単位も定まっています。別表第九が成分ごとに単位を決めていて、食塩相当量についてはグラムと明記されています。
ナトリウム塩を添加していない食品にかぎっては、食塩相当量に加えてナトリウムの量を併記できます。これは条件つきの例外です。
表示された値には幅がある
表に刷られている数字は、その袋を実際に測った値とはかぎりません。府令は、表示値に対して許される幅をあらかじめ決めています。
別表第九の第四欄が、その許容差の範囲です。たんぱく質と脂質は、いずれもプラスマイナス二十パーセントとされています。
ただし量が少ないときは別の扱いになります。百グラム当たりの量が二・五グラム未満の場合は、プラスマイナス〇・五グラムが許容差になります。
飽和脂肪酸も同じくプラスマイナス二十パーセントで、〇・五グラム未満の場合はプラスマイナス〇・一グラムとされています。
ゼロと書ける量も決まっています。第五欄に掲げる量に満たない場合は〇と表示できるとされ、たんぱく質と脂質では〇・五グラムです。
そもそも表が付かない食品もあります。府令の第三条第三項は、栄養成分の量および熱量の表示を省略できる場合を五つ挙げています。
一つ目は、容器包装の表示可能面積がおおむね三十平方センチメートル以下であるものです。小さな個包装に表がないのは、これによります。
二つ目が酒類、三つ目が栄養の供給源としての寄与の程度が小さいもの、四つ目が極めて短い期間で原材料が変更されるものです。
五つ目は、消費税法第九条第一項で消費税を納める義務が免除される事業者が販売するものです。
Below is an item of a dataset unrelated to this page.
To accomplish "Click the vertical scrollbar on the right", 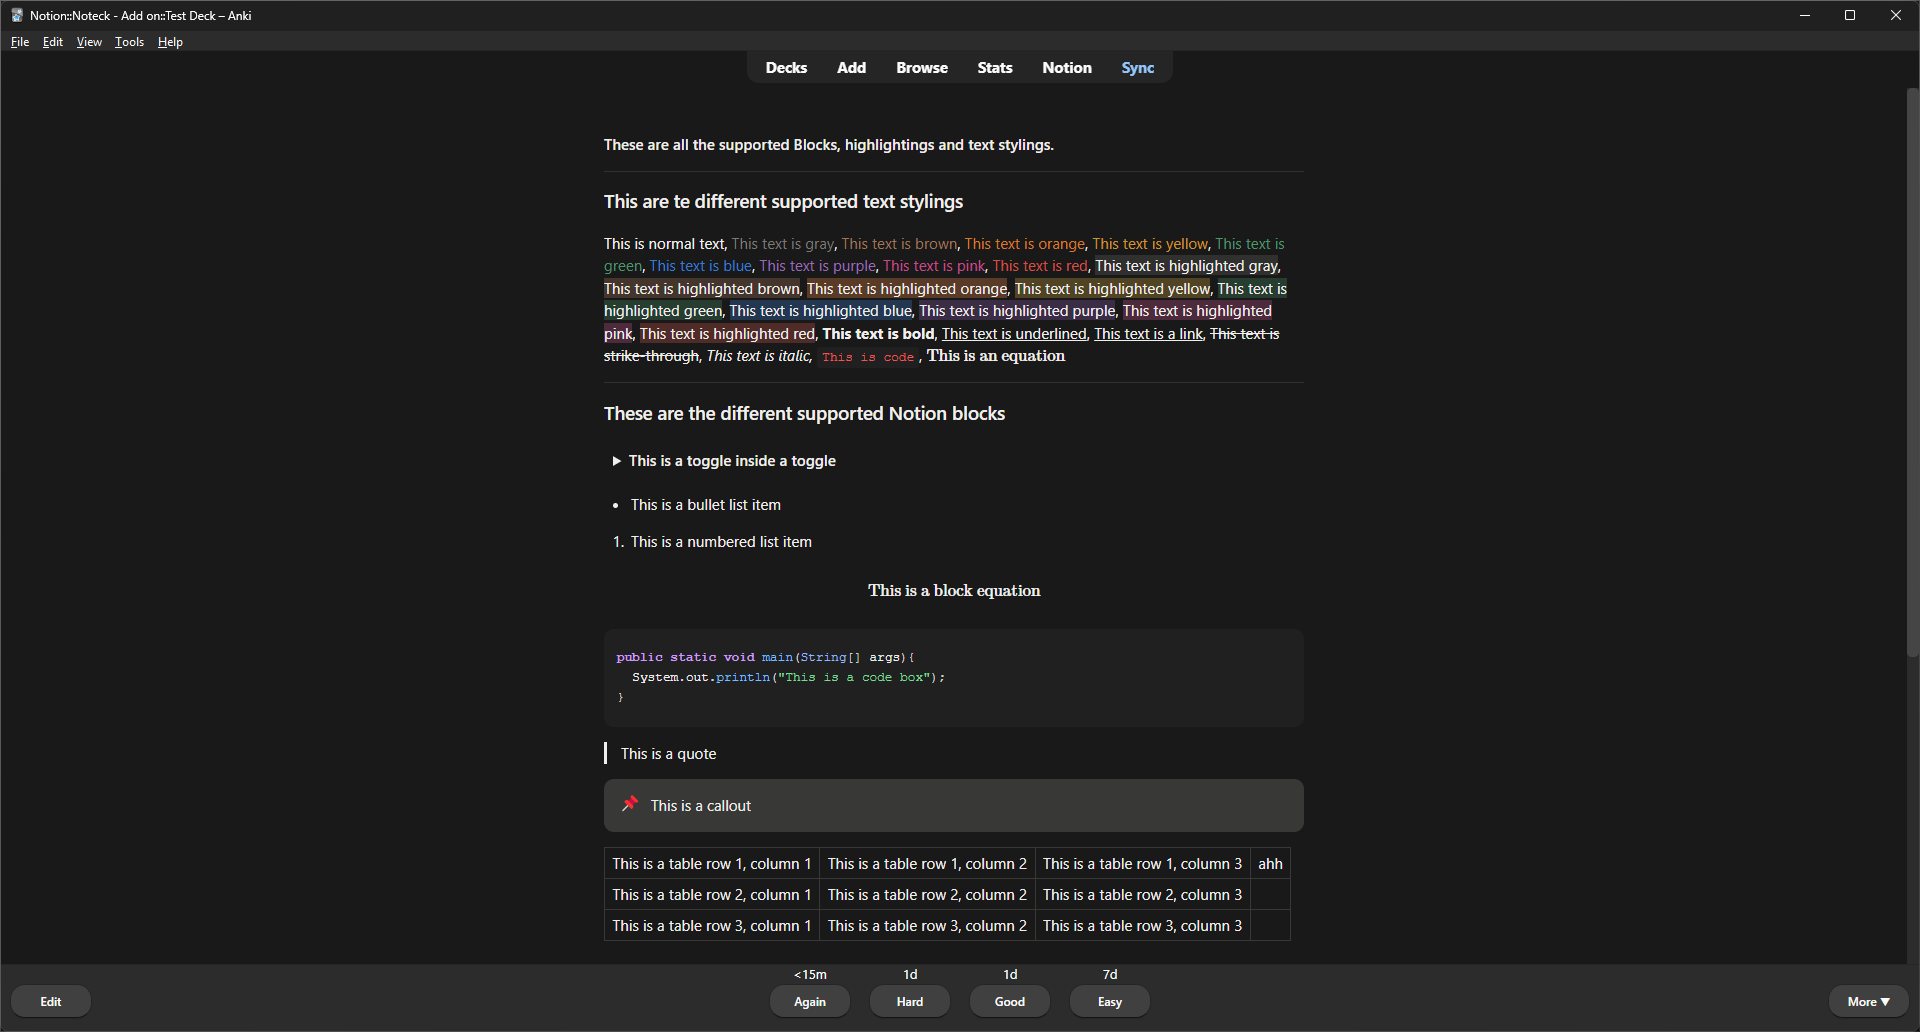I will pos(1912,370).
規模の小さい作り手に配慮した定めになっています。
ただし、これらにあたる場合でも、栄養表示をしようとするときは省略できません。特定保健用食品と機能性表示食品も、省略の対象から外れています。
つまり表の数字は、一袋ごとの実測値ではなく、決められた幅の中にある代表値です。そう読むほうが、実際の作りに近いことになります。
それでも表は役に立ちます。同じ条件で作られた表どうしを並べれば、どちらが多いかという比べ方はできます。
気をつけたいのは、単位のそろえ方です。百グラム当たりと一食分当たりの表をそのまま見比べると、数字の大小が逆に見えることがあります。